*What the exercise asks*. Each line from the one containing "Viewport: 600px width, 450px height." through the final line of the data below must be repeated exactly.

◆ ◆ ◆ ◆

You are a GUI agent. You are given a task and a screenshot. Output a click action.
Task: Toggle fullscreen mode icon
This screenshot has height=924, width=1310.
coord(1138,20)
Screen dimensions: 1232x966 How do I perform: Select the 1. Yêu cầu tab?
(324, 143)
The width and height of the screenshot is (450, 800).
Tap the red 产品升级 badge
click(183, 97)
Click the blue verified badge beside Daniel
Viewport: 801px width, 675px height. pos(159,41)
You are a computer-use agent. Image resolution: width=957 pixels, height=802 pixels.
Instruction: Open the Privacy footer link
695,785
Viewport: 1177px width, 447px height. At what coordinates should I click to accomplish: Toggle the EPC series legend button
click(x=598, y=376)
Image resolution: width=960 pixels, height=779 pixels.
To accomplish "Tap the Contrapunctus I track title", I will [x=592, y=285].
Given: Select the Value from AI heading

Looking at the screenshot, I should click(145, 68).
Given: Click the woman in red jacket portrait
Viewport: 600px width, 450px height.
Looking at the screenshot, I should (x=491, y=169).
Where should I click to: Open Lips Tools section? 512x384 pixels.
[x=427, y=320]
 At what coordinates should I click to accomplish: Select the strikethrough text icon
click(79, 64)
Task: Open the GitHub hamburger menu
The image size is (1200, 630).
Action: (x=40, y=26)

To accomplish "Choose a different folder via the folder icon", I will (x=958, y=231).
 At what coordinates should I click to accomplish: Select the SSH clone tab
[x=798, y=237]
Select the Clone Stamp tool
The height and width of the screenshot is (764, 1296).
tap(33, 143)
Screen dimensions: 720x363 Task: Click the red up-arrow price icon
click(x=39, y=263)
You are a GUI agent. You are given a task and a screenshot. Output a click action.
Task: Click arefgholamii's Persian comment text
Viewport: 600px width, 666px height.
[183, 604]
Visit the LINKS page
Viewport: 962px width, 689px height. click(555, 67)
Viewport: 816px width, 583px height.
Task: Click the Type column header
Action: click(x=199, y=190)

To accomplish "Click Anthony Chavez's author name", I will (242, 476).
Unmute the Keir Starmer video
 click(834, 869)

◆ ◆ ◆ ◆

*Answer below*.
Viewport: 600px width, 450px height.
Looking at the screenshot, I should (x=491, y=169).
Where should I click to: Open Lips Tools section? 512x384 pixels.
[x=427, y=320]
 At what coordinates should I click to accomplish: Select the strikethrough text icon
click(79, 64)
Task: Open the GitHub hamburger menu
The image size is (1200, 630).
Action: (x=40, y=26)

To accomplish "Choose a different folder via the folder icon", I will (x=958, y=231).
 At what coordinates should I click to accomplish: Select the SSH clone tab
[x=798, y=237]
Select the Clone Stamp tool
The height and width of the screenshot is (764, 1296).
tap(33, 143)
Screen dimensions: 720x363 Task: Click the red up-arrow price icon
click(x=39, y=263)
You are a GUI agent. You are given a task and a screenshot. Output a click action.
Task: Click arefgholamii's Persian comment text
Viewport: 600px width, 666px height.
[183, 604]
Visit the LINKS page
Viewport: 962px width, 689px height. click(555, 67)
Viewport: 816px width, 583px height.
Task: Click the Type column header
Action: click(x=199, y=190)

To accomplish "Click Anthony Chavez's author name", I will (242, 476).
Unmute the Keir Starmer video
 click(834, 869)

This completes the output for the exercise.